Collaboration Policy

Collaboration on homework assignments is encouraged. You may consult outside reference materials, other students, the TA, or the instructor, but you cannot consult homework solutions from prior years and you must cite any use of material from outside references. All solutions that are handed in should be written up individually and should reflect your own understanding of the subject matter at the time of writing. MATLAB/Python scripts and plots are considered part of your writeup and should be done individually (you can share ideas, but not code).

No collaboration is allowed on the midterm or final exams.

Course Text and References

The primary course text is by Åström and Murray (2008). This book is available in the Caltech bookstore and via download from the companion web site. The following additional references may also be useful:

  • A. D. Lewis, A Mathematical Approach to Classical Control, 2003. Online access.
  • J. Distefano III, A. R. Stubberud and Ivan J. Williams (Author), Schaum's Outline of Feedback and Control Systems, 2nd Edition, 2013.
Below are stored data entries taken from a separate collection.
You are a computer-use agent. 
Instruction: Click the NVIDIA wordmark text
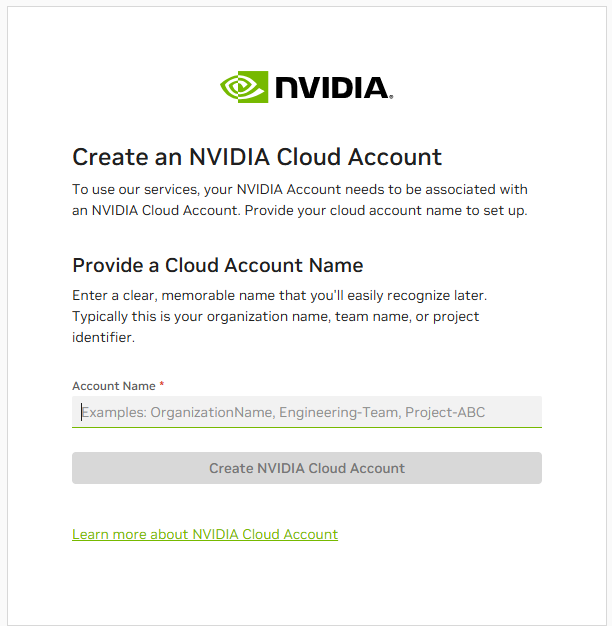pyautogui.click(x=333, y=88)
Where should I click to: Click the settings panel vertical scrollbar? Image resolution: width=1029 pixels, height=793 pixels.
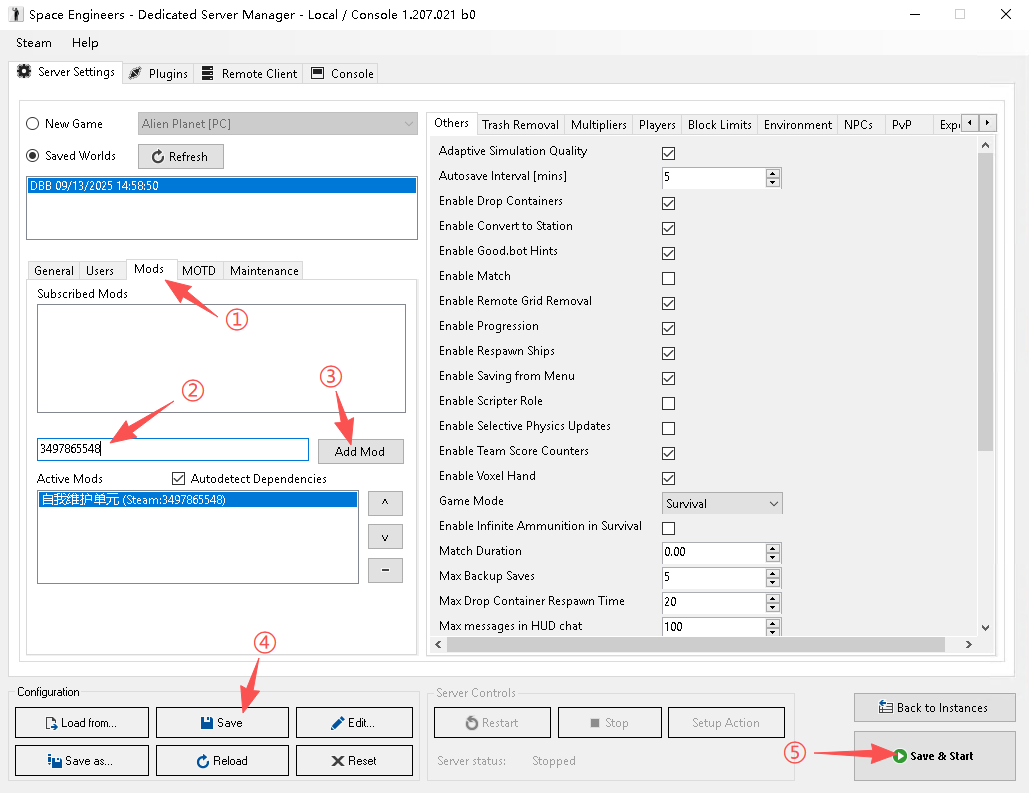[x=985, y=300]
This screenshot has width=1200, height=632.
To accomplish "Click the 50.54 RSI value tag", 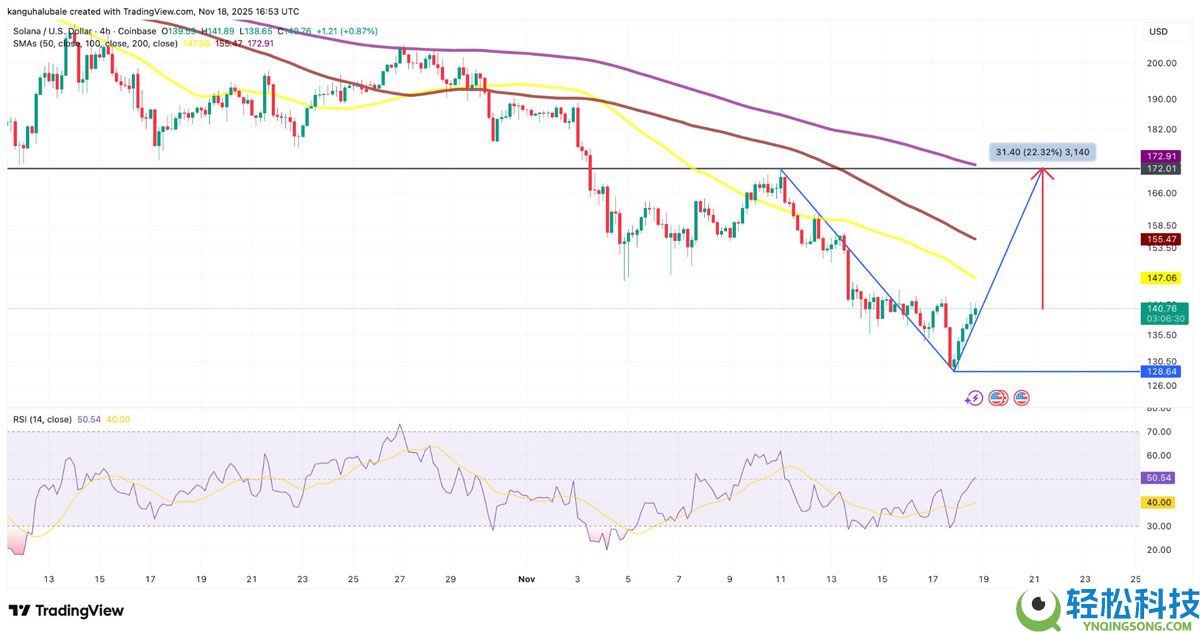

In addition to the books above, the textbooks below may also be useful. They are available in the library (non-reserve), from other students, or you can order them online.

  • B. Friedland, Control System Design: An Introduction to State-Space Methods, McGraw-Hill, 1986.
  • G. F. Franklin, J. D. Powell, and A. Emami-Naeni, Feedback Control of Dynamic Systems, Addison-Wesley, 2002.